*DOCUMENT EXTRACT*:
## begin

Oil wells at the Cyrmic Oil Field have been increasing their rate of production faster than any other oil field in California due to advanced oil recovery techniques. Photo courtesy of ridelust.com.

The media has been littered with so many critiques of modern resource consumption that it would not be surprising if the Earth had run out of a natural resource by now. Even in 1798, Thomas Malthus, already predicted that famine would be an unavoidable consequence of our exponential population growth. In 1972, the global think tank, the Club of Rome, asserted that the world’s gold, mercury, tin, copper, and oil reserves would last less than twenty years in their book Limits to Growth. However, despite what doomsday predictions may suggest, the Earth has not run out of any resources nor is it likely that it will run out of any in the near future.

In fact, resources are becoming more abundant. Though this may seem puzzling, it does not mean that the actual quantity of resources in the Earth’s crust is increasing but rather that the amount available for our use is constantly growing due to technological innovations. According to the U.S. Geological Survey, the only resource we have exhausted is cryolite, a mineral used in pesticides and aluminum processing. However, that is not to say every bit of it has been mined away; rather, producing it synthetically is much more cost efficient than mining the existing reserves at its current value.

If history is any indicator, man will continue to develop new technologies, stretch the uses of our remaining resources, and find alternatives as resources becomes scarce. New technologies will change resource demand – from the development of hybrid cars to making timber renewable through recycling. Based off the work of Nobel Prize-winning economist Robert Solow, it is clear that, like in the instance of cryolite, humans will likely find substitutes for natural resources before they run out.

## end

*PROVIDED DATA*:

## begin

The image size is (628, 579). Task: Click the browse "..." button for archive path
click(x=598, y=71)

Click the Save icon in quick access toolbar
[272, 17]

## end

*TO-DO LIST*:
a - From the article on resource scarcity above, output the passage from "Oil wells at" up to and including "the near future.".
b - In the article on resource scarcity, which resource does the U.S. Geological Survey say is the only one we have exhausted?
c - List every reserve that, according to the article on resource scarcity, the Club of Rome said would last less than twenty years.

*SOLUTIONS BY TASK*:
a -
Oil wells at the Cyrmic Oil Field have been increasing their rate of production faster than any other oil field in California due to advanced oil recovery techniques. Photo courtesy of ridelust.com.

The media has been littered with so many critiques of modern resource consumption that it would not be surprising if the Earth had run out of a natural resource by now. Even in 1798, Thomas Malthus, already predicted that famine would be an unavoidable consequence of our exponential population growth. In 1972, the global think tank, the Club of Rome, asserted that the world’s gold, mercury, tin, copper, and oil reserves would last less than twenty years in their book Limits to Growth. However, despite what doomsday predictions may suggest, the Earth has not run out of any resources nor is it likely that it will run out of any in the near future.

b - Cryolite.

c - Gold, mercury, tin, copper, oil